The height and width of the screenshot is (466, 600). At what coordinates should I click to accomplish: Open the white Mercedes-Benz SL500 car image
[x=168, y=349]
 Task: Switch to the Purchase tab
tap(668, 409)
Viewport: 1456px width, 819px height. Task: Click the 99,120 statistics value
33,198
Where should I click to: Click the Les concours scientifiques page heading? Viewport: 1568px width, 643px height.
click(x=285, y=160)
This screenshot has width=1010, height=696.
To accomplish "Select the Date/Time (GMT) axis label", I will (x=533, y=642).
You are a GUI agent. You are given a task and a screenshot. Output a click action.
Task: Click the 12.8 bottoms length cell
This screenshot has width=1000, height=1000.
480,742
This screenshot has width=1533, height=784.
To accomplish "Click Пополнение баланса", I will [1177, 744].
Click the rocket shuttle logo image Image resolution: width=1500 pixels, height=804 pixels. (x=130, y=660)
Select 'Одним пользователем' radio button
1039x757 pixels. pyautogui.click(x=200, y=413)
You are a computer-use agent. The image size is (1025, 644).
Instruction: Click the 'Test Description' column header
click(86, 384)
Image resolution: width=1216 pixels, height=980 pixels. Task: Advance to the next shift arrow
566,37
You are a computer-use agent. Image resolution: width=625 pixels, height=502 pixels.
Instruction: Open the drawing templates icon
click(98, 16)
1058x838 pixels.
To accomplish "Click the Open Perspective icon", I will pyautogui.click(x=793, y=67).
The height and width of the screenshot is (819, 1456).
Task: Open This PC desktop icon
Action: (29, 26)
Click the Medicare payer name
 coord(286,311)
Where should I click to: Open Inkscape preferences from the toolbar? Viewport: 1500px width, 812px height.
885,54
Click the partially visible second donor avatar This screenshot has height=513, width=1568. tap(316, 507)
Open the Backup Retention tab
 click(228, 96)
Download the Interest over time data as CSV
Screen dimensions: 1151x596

****

Die Aufgabe: Schreibe sämtliche Einträge oben Zeile für Zeile ab, ohne ein Zeichen zu ändern.

Lösung der Aufgabe:
The height and width of the screenshot is (466, 600). At what coordinates should I click to accomplish: Open the white Mercedes-Benz SL500 car image
[x=168, y=349]
 Task: Switch to the Purchase tab
tap(668, 409)
Viewport: 1456px width, 819px height. Task: Click the 99,120 statistics value
33,198
Where should I click to: Click the Les concours scientifiques page heading? Viewport: 1568px width, 643px height.
click(x=285, y=160)
This screenshot has width=1010, height=696.
To accomplish "Select the Date/Time (GMT) axis label", I will (x=533, y=642).
You are a GUI agent. You are given a task and a screenshot. Output a click action.
Task: Click the 12.8 bottoms length cell
This screenshot has width=1000, height=1000.
480,742
This screenshot has width=1533, height=784.
To accomplish "Click Пополнение баланса", I will [1177, 744].
Click the rocket shuttle logo image Image resolution: width=1500 pixels, height=804 pixels. (x=130, y=660)
Select 'Одним пользователем' radio button
1039x757 pixels. pyautogui.click(x=200, y=413)
You are a computer-use agent. The image size is (1025, 644).
Instruction: Click the 'Test Description' column header
click(86, 384)
Image resolution: width=1216 pixels, height=980 pixels. Task: Advance to the next shift arrow
566,37
You are a computer-use agent. Image resolution: width=625 pixels, height=502 pixels.
Instruction: Open the drawing templates icon
click(98, 16)
1058x838 pixels.
To accomplish "Click the Open Perspective icon", I will pyautogui.click(x=793, y=67).
The height and width of the screenshot is (819, 1456).
Task: Open This PC desktop icon
Action: (29, 26)
Click the Medicare payer name
 coord(286,311)
Where should I click to: Open Inkscape preferences from the toolbar? Viewport: 1500px width, 812px height.
885,54
Click the partially visible second donor avatar This screenshot has height=513, width=1568. tap(316, 507)
Open the Backup Retention tab
 click(228, 96)
Download the Interest over time data as CSV
Screen dimensions: 1151x596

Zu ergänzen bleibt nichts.